What to work on >> Please reproduce the entries from the line containing "Open the Asrock" through the line containing "pyautogui.click(x=1160, y=262)", with both of those lines included, and replace "label" with "tag" while leaving everything else unchanged.

Data in this exercise >>
───

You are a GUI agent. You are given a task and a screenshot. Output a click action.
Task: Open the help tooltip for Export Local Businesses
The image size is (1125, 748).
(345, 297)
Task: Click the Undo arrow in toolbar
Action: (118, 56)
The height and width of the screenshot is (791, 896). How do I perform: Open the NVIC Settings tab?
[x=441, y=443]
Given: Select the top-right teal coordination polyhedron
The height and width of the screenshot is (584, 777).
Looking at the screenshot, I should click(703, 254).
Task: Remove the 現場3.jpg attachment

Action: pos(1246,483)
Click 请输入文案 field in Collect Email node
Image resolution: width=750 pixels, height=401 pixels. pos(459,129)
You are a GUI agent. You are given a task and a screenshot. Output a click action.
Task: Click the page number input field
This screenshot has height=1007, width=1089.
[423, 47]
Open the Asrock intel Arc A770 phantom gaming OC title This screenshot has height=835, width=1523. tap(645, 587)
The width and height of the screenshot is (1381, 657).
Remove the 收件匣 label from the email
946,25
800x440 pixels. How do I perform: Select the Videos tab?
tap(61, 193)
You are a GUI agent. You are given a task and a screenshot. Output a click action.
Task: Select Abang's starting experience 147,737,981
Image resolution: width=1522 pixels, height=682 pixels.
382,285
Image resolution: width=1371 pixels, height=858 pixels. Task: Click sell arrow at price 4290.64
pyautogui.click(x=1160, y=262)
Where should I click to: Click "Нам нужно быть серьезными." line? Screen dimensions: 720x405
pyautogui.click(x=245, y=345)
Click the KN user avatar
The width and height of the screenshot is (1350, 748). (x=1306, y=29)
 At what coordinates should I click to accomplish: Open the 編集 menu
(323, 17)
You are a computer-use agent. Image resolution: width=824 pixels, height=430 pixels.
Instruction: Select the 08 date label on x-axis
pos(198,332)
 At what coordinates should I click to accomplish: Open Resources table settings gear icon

───

Right answer >>
Open the Asrock intel Arc A770 phantom gaming OC title This screenshot has height=835, width=1523. tap(645, 587)
The width and height of the screenshot is (1381, 657).
Remove the 收件匣 tag from the email
946,25
800x440 pixels. How do I perform: Select the Videos tab?
tap(61, 193)
You are a GUI agent. You are given a task and a screenshot. Output a click action.
Task: Select Abang's starting experience 147,737,981
Image resolution: width=1522 pixels, height=682 pixels.
382,285
Image resolution: width=1371 pixels, height=858 pixels. Task: Click sell arrow at price 4290.64
pyautogui.click(x=1160, y=262)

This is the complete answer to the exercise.